A couple of questions to ask yourself:
  • Who in your company is thinking about the future in this area?
  • What about changes that will need to be made?
  • What would happen if key IT or analytical personnel were to leave your company?
  • Is this really a core competency you want your company to have?
  • How much more could you benefit from best practices of hundreds of industry leading-companies?

Speed and Versatility:
Mindshare can have your customer feedback and your employee feedback surveys (with complete analysis and reporting), up-and-running in less than a week. How long will it really take your IT department to create even a very simple system, and get it running?


Opportunity Cost:
All of the resources you spend doing this could be spent elsewhere improving your core competency.


CONCLUSION AND SUMMARY

Question: Why do companies like Hertz, Marriott, Arby’s, Fuddrucker’s, Papa Murphy’s, Tony Roma’s, Firestone and many more rely on Mindshare’s hosted service?

Answer: Results! Focus! We allow you to focus on your business! REMEMBER…

"The main thing is to keep the main thing the main thing."

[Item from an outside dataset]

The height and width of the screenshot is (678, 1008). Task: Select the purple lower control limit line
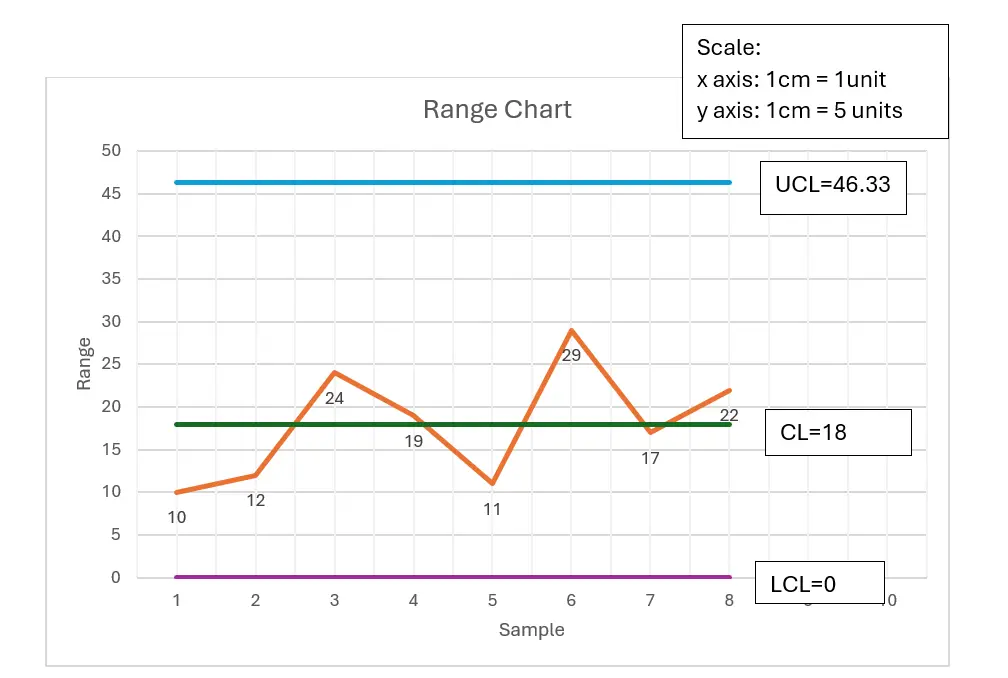click(x=450, y=577)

We strongly suggest that you follow this important saying, and focus on what your company is in business to do – focus on your core competency, and let Mindshare serve you using one of the finest enterprise feedback management systems in the world.

This is how I see it.


About Richard D. Hanks and Mindshare Technologies

Richard D. Hanks is the President of Mindshare Technologies, a leading provider of real-time, automated customer and employee feedback solutions. His experience spans multiple industries and disciplines, including many years as an adjunct professor at Cornell.  He is an author and frequent teacher/speaker at trade, academic, and professional gatherings.  Mindshare's business monitoring tools help companies improve operational excellence and minimize customer attrition through personal customer involvement.  Mindshare's proprietary survey technology captures the voice of the customer in real-time and immediately transforms it into actionable intelligence through powerful enterprise reporting. As a hosted system, Mindshare is affordable and flexible, with surveys and reports tailored to fit a company’s individual needs. For more information please visit: www.mshare.net. To reach Rich directly, contact him at rhanks@mshare.net or (801) 263-2333.

Thoughts on “Buy vs. Build”
From CRM Advocate Newsletter - Gary Lemke, Publisher

These are verbatim quotes from those that weighed-in on a “buy vs. build” debate in an online forum…

February 08 - Vendors Are Smarter
"It almost never makes economic sense to build your own. The vendor spreads R&D costs over hundreds or even thousands of customers. The vendor has an entire staff to support you. If one person leaves, there are still others there to pass on the institutional knowledge. The vendor is smarter than you in designing the system. The vendor has feedback from hundreds of users over years or decades. As your needs increase (and they will) the off-the-shelf system probably already has features to support you. Your in-house system will not."

It is hard to argue with those points. Taken at face value, why would you ever build?

February 08 - I Wish I Had Bought
Allow me to share one more real life story about the "build versus buy" question. This individual has been on both sides of the argument as both the owner of a software development company and as a company with in-house code. Here's the story:

"Right now I am stuck with an in-house custom built contact database that has no means of support, no programmers available, and little opportunity to improve. For the dollars wasted on development on this product a few years ago, I could have purchased a COTS (Consumer Off the Shelf) CRM system, paid for the complete implementation, and had enough money left over for numerous 3rd-party add-ons needed for growth and change."

When the decision was made to build in house, the expectation was something different. It was determined that there was more bang for the buck in coding than buying. The point is this - when making such a decision, it is important to make sure the expectations are set closer to worse case than best case.